_Directions for this task_
Start the copy at the line holding "Click the Interactive" and continue it exactly through the last line of the entries, leaving out pictures and anything else.

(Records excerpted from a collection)
______
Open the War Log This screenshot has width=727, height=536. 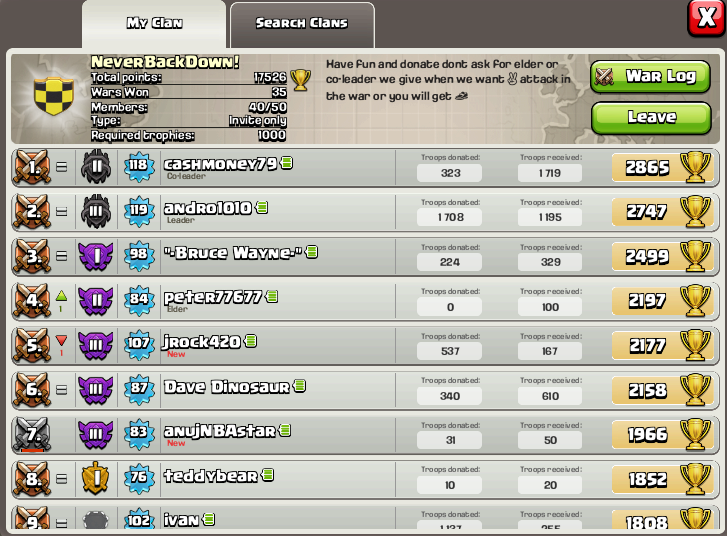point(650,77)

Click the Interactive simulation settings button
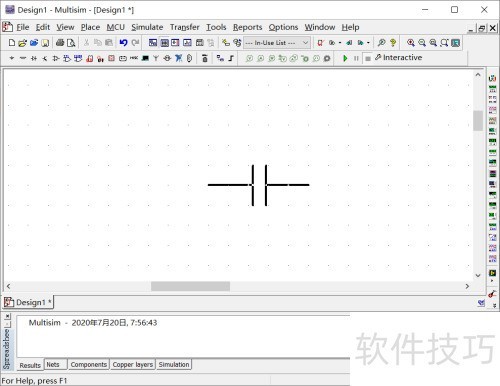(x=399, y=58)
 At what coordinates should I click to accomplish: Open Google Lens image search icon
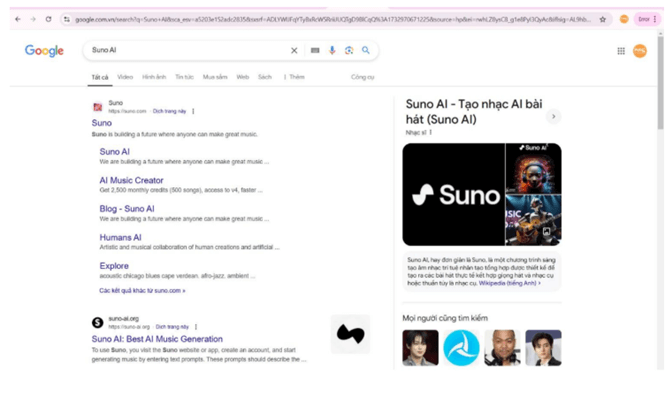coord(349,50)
______
_Output_
Click the Interactive simulation settings button
(x=399, y=58)
 At what coordinates should I click to accomplish: Open Google Lens image search icon
coord(349,50)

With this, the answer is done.